Saturday, June 22, 2013

the C word

i've discussed my dad being a patient.  i claimed he was my very favorite.  although, i don't like taking care of him.  because i don't like to admit that he is sick.  and i hate to witness his steady decline.  his aging.  and his heart pooping out.

but i like it just as little when my mom is the patient.  in the last few months, my mom has been a patient.  not the heart kind.  thank god.  a different kind.  that could be equally as dangerous.  and just as scary.  it's just a different organ.  did you know that skin is an organ?  one of the most vital.  if we didn't have it - imagine, the rest of our stuff would fall out!

anyway, my mom went to a dermatologist to get a tiny skin tag removed.  it was on her neck.  but thankfully, the dermatologist asked her to get NAKED - even though they'd never met.  the naked part served to be crucial.  as he did a total body scan of all of my mom's moles, sure enough, he found some suspicious ones.  and sure enough, after the biopsies, one came back as melanoma - the big daddy of all skin cancers.  the bad one.  the one that can metastasize.

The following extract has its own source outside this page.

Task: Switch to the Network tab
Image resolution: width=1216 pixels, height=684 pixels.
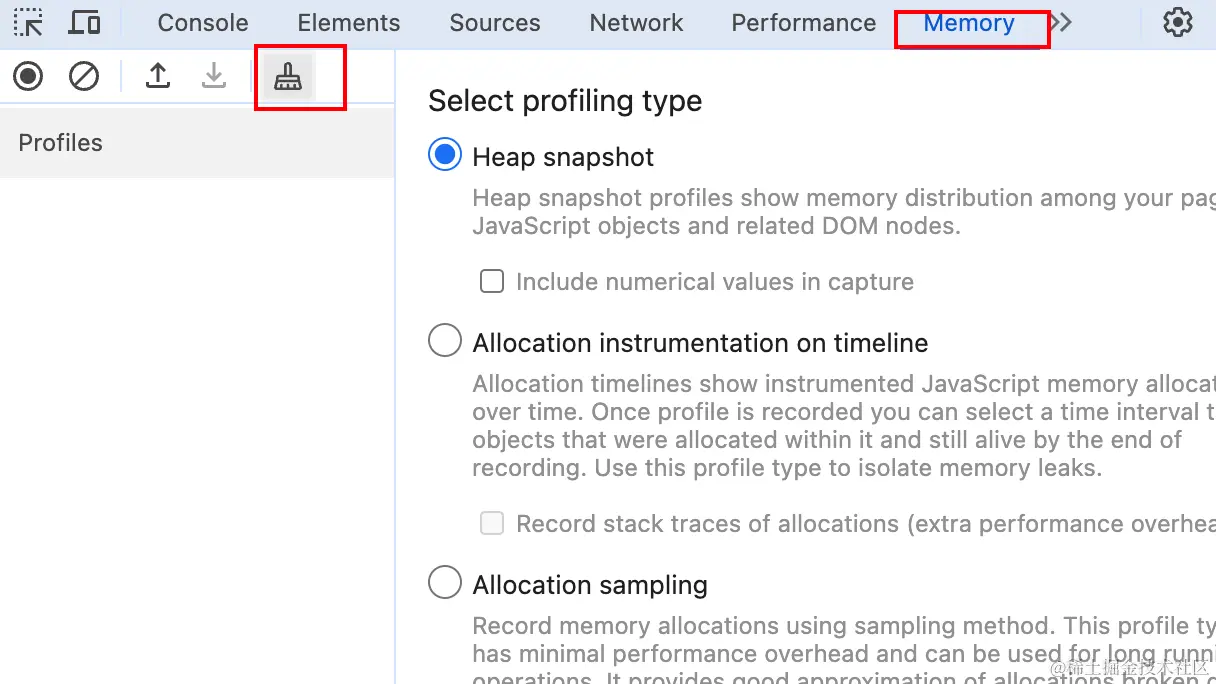Action: [x=637, y=23]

so, we went back together.  to get the margins removed (especially with melanoma, you want to be sure you've removed ALL of the cancer).  and i watched as they sliced a nice chunk out of my mom's back. i asked questions.  lots of them.  like the nurse daughter that i am.  and hoped to never seen the man again.

but, three months later (now my mom needs every 3 month total body scans), he found more suspicious moles.  and he did 3 more biopsies.  and one more returned positive for melanoma.  another - basal cell.  neither is good.  no one wants misbehaving cells on his or her body.  and i don't like it ONE BIT.

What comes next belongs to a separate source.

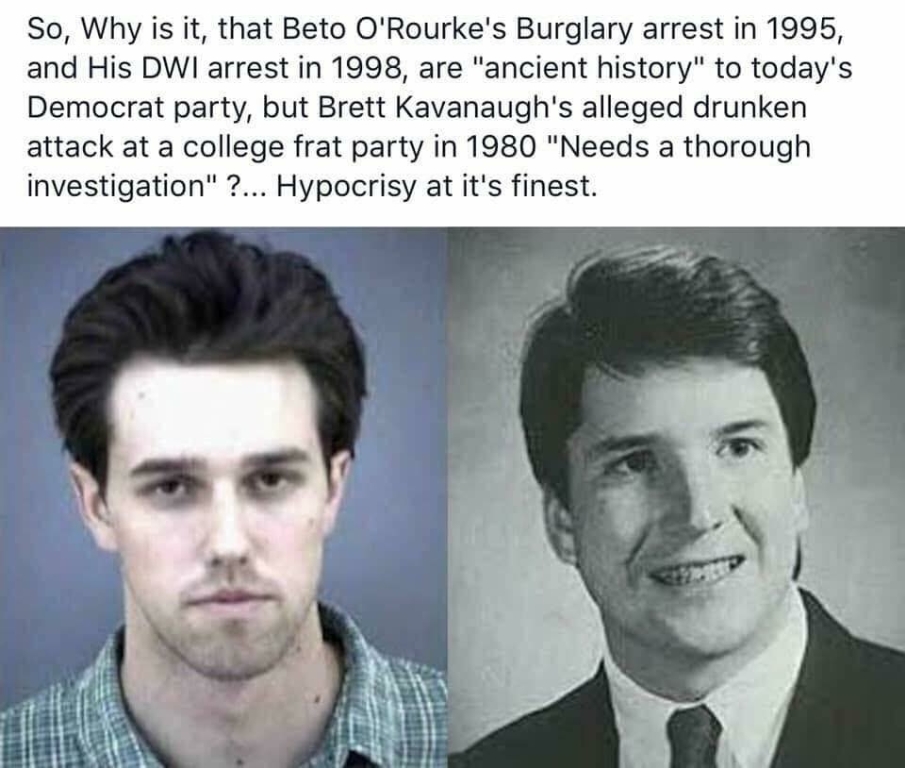
Task: Select the year 1980 in the post text
Action: pyautogui.click(x=499, y=147)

perhaps i'm not the nicest of daughters . . . but as my mom worries about my dad's health and always talks as if he is going to die so soon and she will be left alone, i remind her that she could die first.  i mean, right?  she could be hit by a bus.  or have a heart attack.  or get skin cancer.  it's not like i want that.  but i'm a pessimist.  and sometimes a realist.  and perhaps i just don't like the idea of my dad dying ever or of leaving my mom alone.

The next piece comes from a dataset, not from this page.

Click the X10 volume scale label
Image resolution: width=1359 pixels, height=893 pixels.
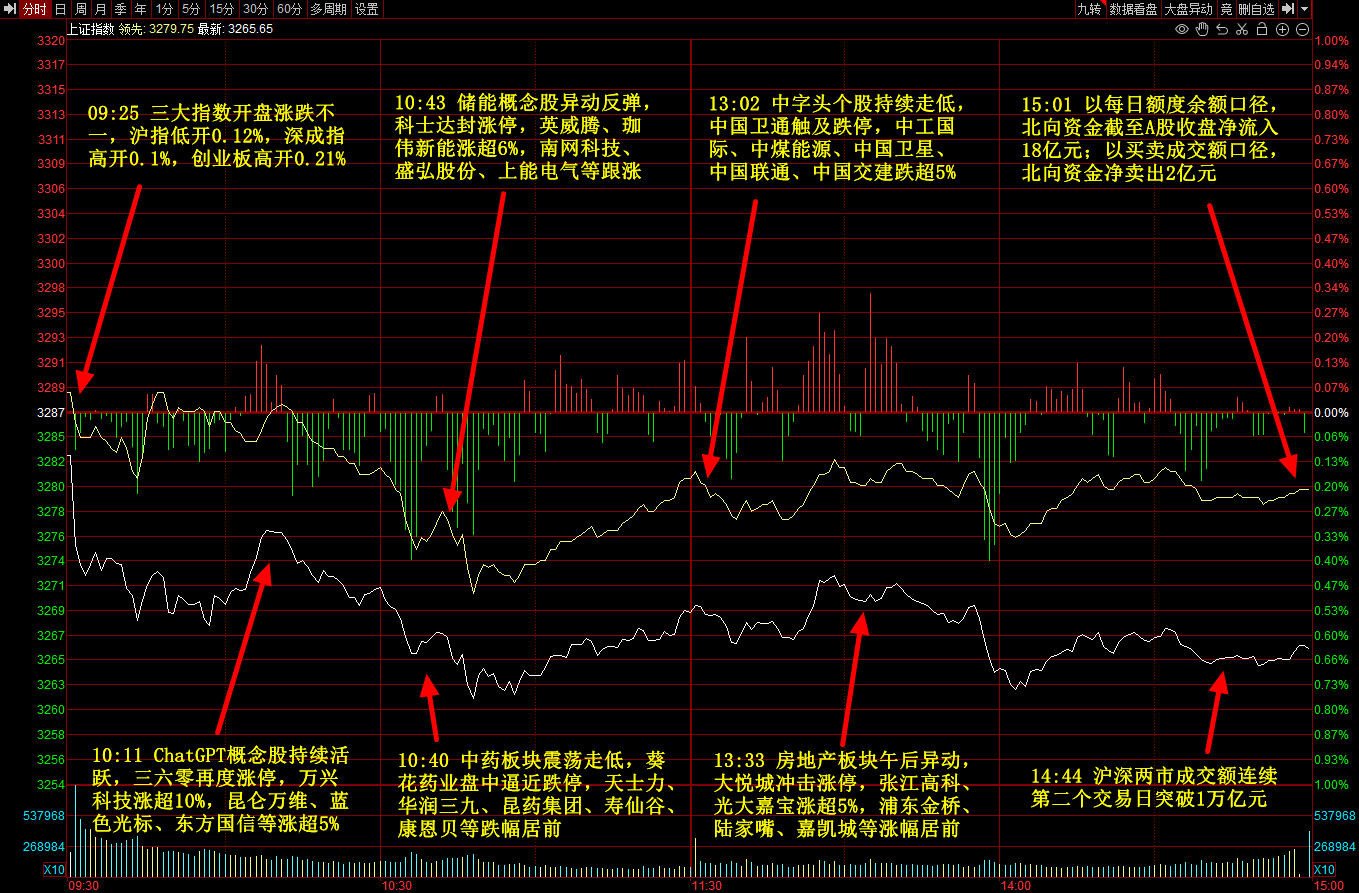[54, 870]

but when the C word hits your family.  and it hits your mom.  one of your very best friends.  your biggest supporter and cheerleader.  your sidekick.  your telephone buddy and shopping companion.  your - "i came from you, and you raised me, and i'm so much like you." it can seem too much to handle.  i'm a C word nurse.  nobody i know is allowed to get the C word.  especially my mom.  i need her.  forever.

end of story.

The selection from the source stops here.